- Work to be completed:
No pictures belong in the copy. Reproduce exactly the lines beginning at the line containing "Where should I" and continuing to the end of the entries below.

- Collected data:
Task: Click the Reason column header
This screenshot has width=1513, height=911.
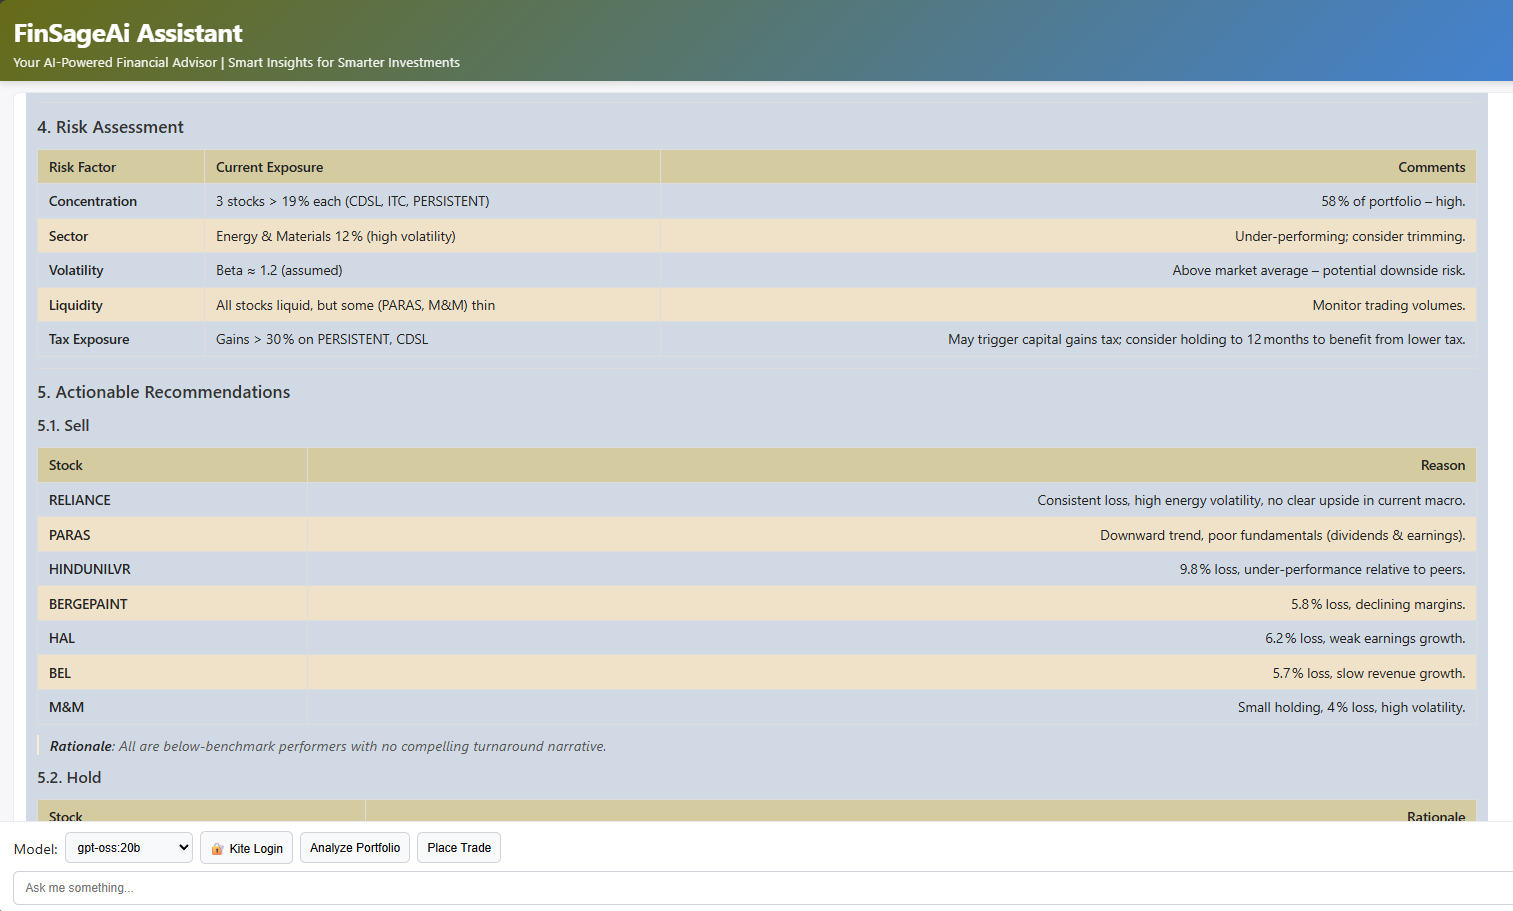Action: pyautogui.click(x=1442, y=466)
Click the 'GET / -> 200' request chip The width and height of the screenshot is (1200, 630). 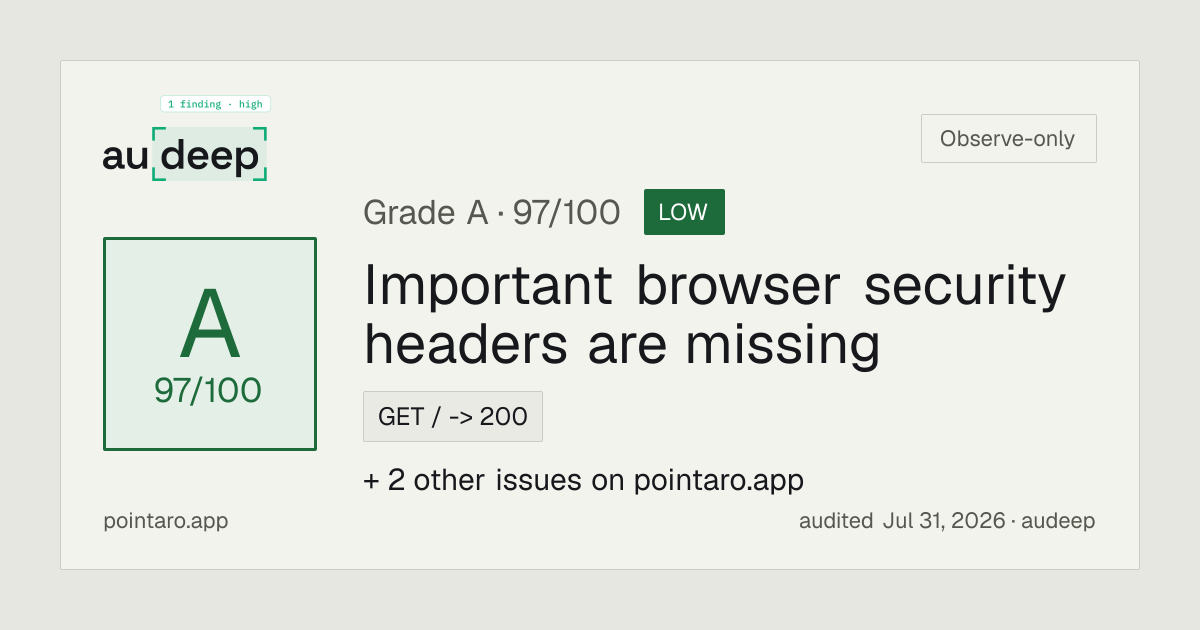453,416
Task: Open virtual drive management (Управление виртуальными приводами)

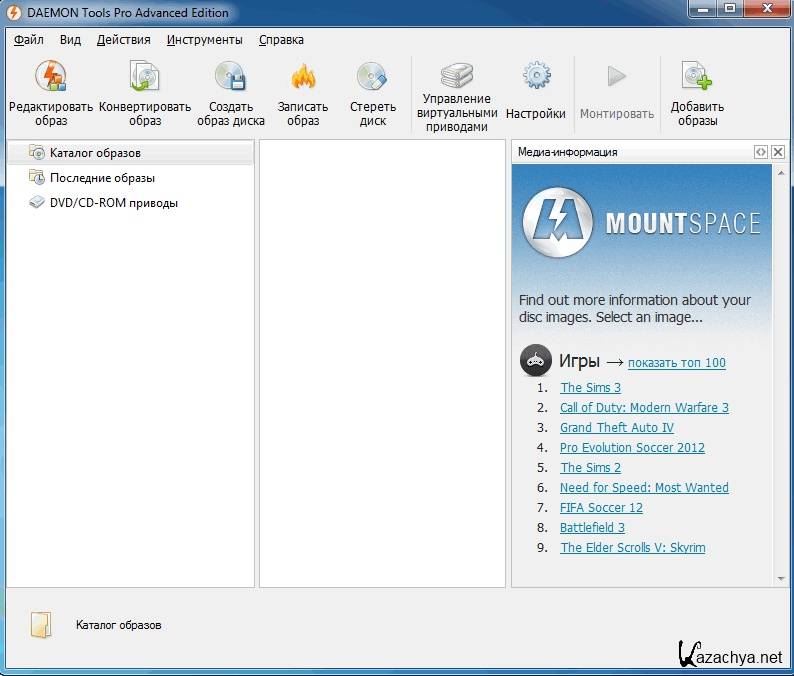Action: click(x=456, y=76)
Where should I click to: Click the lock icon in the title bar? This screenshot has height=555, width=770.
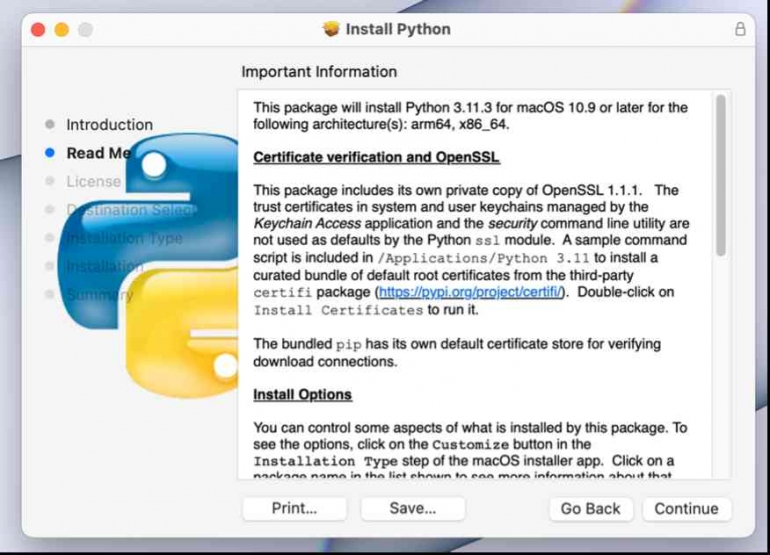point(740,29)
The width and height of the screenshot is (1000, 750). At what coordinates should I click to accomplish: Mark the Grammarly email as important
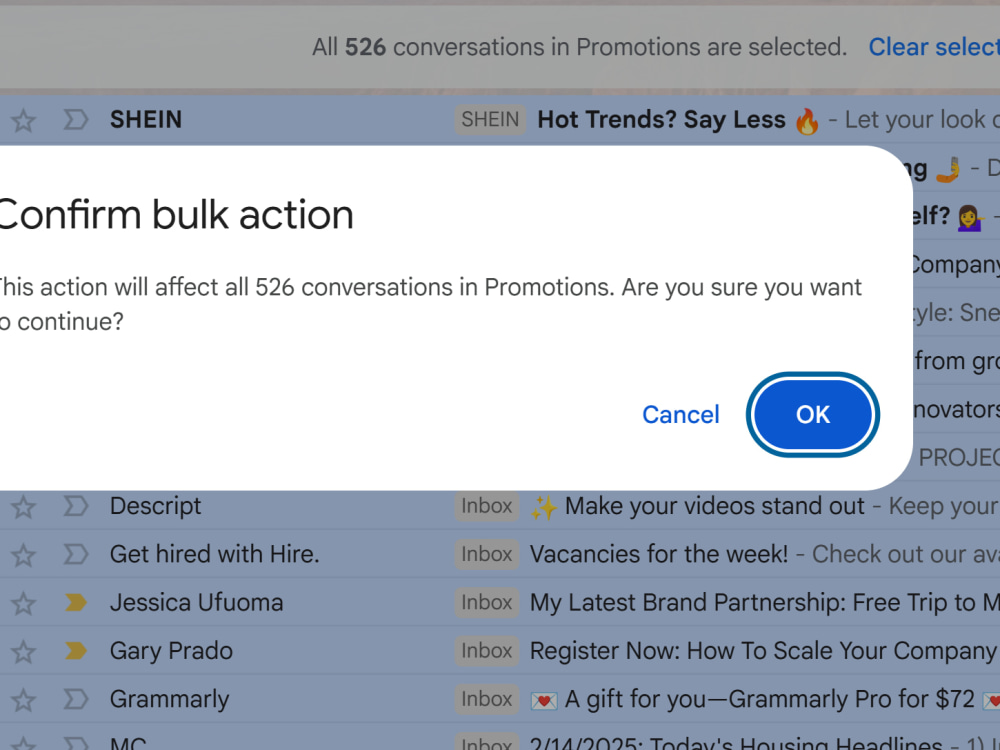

- Response to the exercise:
Where should I click to: Click the lock icon in the title bar? This screenshot has height=555, width=770.
point(740,29)
The width and height of the screenshot is (1000, 750). At what coordinates should I click to accomplish: Mark the Grammarly email as important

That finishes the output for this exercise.